生産拠点の国内回帰や多元化を日本政府が支援サプライチェーン強靱化へ。The Japanese government will support the return of production bases and diversification to strengthen the supply chain

本日、工場で週一回の製造会議があり、興味のある話が総経理より有った。

内容:工場作業者から日本政府が中国工場の移転にお金を出して工場を日本・海外に移転させることをしている。弊社は大丈夫か?ということである。
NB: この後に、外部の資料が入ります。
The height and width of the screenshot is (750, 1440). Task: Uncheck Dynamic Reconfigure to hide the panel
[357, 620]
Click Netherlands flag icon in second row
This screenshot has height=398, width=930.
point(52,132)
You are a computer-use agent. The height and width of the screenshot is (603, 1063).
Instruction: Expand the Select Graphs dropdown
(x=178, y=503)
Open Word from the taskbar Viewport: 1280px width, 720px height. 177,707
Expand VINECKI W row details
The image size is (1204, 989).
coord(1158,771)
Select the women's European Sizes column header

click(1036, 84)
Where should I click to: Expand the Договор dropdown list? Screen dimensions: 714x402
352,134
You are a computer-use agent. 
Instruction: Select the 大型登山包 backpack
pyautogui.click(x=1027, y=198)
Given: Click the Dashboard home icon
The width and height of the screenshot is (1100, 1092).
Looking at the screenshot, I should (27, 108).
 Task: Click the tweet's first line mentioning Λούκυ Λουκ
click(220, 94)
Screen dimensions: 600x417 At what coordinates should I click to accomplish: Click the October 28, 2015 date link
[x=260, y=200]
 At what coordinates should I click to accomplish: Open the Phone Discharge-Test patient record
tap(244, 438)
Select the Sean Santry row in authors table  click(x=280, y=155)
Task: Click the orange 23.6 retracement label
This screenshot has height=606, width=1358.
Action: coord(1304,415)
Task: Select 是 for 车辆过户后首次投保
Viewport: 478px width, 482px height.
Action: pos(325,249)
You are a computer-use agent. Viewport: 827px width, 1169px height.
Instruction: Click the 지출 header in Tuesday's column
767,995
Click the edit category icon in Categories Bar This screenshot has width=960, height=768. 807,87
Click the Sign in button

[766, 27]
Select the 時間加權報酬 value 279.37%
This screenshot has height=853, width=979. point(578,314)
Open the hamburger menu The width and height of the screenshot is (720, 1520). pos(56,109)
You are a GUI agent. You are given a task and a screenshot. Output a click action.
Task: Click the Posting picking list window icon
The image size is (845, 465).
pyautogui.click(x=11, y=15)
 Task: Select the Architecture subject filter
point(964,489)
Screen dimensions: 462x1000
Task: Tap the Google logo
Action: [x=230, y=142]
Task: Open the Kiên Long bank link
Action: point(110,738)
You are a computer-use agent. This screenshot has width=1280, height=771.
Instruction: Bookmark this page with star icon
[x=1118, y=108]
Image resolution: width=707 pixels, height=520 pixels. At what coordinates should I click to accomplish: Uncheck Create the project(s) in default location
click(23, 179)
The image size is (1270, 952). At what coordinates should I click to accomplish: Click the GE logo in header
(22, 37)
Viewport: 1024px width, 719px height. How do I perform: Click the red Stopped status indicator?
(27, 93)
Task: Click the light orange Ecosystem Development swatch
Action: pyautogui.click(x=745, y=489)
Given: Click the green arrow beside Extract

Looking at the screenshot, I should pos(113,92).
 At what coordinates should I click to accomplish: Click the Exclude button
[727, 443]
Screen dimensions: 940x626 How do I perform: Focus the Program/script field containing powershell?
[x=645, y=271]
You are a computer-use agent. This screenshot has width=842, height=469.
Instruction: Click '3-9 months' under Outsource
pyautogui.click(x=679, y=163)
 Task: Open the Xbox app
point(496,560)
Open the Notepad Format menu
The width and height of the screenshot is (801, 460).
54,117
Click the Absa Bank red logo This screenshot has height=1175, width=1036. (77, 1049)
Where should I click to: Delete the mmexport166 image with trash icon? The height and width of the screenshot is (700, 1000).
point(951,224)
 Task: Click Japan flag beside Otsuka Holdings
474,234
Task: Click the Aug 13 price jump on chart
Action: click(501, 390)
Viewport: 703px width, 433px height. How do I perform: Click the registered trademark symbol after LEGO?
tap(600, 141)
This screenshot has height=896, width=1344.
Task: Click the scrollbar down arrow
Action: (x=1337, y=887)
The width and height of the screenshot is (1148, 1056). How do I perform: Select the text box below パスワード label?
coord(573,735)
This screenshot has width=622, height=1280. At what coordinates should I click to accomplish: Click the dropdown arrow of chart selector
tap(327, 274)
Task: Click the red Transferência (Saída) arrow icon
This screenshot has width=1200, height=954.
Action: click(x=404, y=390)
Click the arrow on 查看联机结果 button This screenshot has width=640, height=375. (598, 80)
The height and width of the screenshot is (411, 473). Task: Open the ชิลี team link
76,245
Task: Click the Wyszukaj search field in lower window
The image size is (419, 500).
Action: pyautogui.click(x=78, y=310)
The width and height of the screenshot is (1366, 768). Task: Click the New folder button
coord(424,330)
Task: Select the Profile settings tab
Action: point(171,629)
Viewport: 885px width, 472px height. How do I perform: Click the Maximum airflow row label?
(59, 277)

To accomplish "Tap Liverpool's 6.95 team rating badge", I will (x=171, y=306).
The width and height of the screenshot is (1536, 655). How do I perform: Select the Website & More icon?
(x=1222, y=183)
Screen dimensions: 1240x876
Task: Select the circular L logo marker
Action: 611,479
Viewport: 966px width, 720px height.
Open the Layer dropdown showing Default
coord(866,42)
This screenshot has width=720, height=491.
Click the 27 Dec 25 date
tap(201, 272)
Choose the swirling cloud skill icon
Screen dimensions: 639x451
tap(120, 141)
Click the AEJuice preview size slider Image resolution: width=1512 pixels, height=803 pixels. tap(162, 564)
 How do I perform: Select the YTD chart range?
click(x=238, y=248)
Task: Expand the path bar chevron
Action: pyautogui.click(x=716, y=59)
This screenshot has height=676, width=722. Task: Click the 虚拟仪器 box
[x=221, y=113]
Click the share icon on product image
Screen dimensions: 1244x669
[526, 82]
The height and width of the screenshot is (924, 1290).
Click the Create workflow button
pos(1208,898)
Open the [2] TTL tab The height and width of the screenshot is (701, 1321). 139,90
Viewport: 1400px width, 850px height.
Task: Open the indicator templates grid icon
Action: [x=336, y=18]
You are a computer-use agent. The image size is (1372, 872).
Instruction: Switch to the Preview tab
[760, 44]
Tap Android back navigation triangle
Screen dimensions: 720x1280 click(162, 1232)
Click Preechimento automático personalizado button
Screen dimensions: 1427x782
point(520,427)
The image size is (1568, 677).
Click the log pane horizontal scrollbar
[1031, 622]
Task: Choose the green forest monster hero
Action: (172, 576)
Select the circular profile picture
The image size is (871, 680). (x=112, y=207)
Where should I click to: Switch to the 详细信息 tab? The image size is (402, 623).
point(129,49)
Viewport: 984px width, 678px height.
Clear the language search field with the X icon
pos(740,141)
 工場作業者がどこでこのニュースを知ったのかはわからないが、日本政府のこのような発表は即座に中国語に訳され中国でも報道されたのだろうと思う。

 やはり現状ではコロナウイルスの影響で景気が下降しているのは事実であるから、これらの内容のニュースは作業者であっても注視していることがわかる。それだけ、中国と日本の経済関係が強いということである。

 なぜ、注視しているのか?もし、工場移転となった場合、仕事がなくなり収入が途絶えてしまい、子供の教育費、家のローン支払いができなくなり、問題となる。これは私にとっても切実な問題であります。

実際に東莞で倒産した工場は見たことは有りませんが、弊社工場の周囲でも2月の春節休みあけに創業せずに倒産した工場があることは知っています。中国人の情報収集能力にはすごいとこrがあります。(中国国内では中国人の天下ですから、情報収集能力があるのは当たり前ですが、、、、)

百度(Baidu)で 工厂倒闭 のキーワードで検索すると非常に多くの記事にヒットします。それだけ、中国人にとってもこの問題は重要であることがわかります。

↑これは中国で工場倒産で検索したら、出てきた工場倒産の写真である。

 私が体感的に感じていることは中国人は比較的落ち着いているように思います。日本国内のメディアをみているとコロナの影響で大きなダメージを受けているように報道されている。しかし、中国では飲食店業者が政府相手にデモなどを行っており、中国の方が倒産件数、経済的影響が大きいはずです。ですが、中国人は比較的落ち着いています。

 私の湖南省の友人、楊さんは日本にマスクを100万個輸出したが、政府の検査のため、荷物が送れない状況です。日本のお客さんからマスク代金を頂いているので、余裕があります。しかし、もし本当に出荷できない場合は代金を返金しなくてはならないと思います。どうにかなると思っているのでしょうか?DHLでマスクが出荷できないのは中国政府の政策が変化したからですが、政策の突然の変更は日本人の感覚からすると受け入れがたいものです。

毎回紹介している「中国論」http://naokisu.com/?p=17には下記のように記載されています。

中国日本
香港から日本へ船で行く場合の口交通手段ヨット豪華客船
リスク有無
台風で交通手段が沈没した場合自分でなんとかする。溺れ死んでしまう。
日々の環境リスク有り。不安定リスク少ない。安定
中国は上記のようにリスクのある環境に身をおいている人が多い。日々の生活から大きな変化に対応するような考えが身についている。どうにかなると思っている。日本人ほど深刻には考えない。

 一見すると日本人の方が安全なように見える環境でも、大きな変化に対する許容能力は中国人の方があるように個人的に考えています。本当に信頼のおける友達同士の助け合い、親族同士の助け合いなどは中国人の方が日本人よりも非常にあると思います。私はそれは中国の環境がそうさせていると思います。本当に困ったときに助けてくれるのが本当の友達であると考えているからだと考えます。

10年前にある中国人から聞いた言葉で今でも脳裏に焼き付いている言葉があります。「钱是朋友给的」この言葉を簡単に日本語に訳すと、お金は友達が持ってくる。になると思います。この言葉の意味は奥が深いと今でも感じています。

 話を始めに戻しますと日本政府がリスク分散のために、中国工場移転・分散を資金面で後押しすることは理解できます。とても合理的な政策だと思います。個人レベルで考えると私もリスク分散を考えなければならないのかもしれません。どんな環境でも生きていくことができれば、リスク分散になると思っています。日々の勉強が必要です。

中国人もリスク分散をみんな考えています。一つの仕事がなくなっても問題なく生きていくことができるように皆考えています。そのために中国の人たちは日本人よりも勉強していると感じます。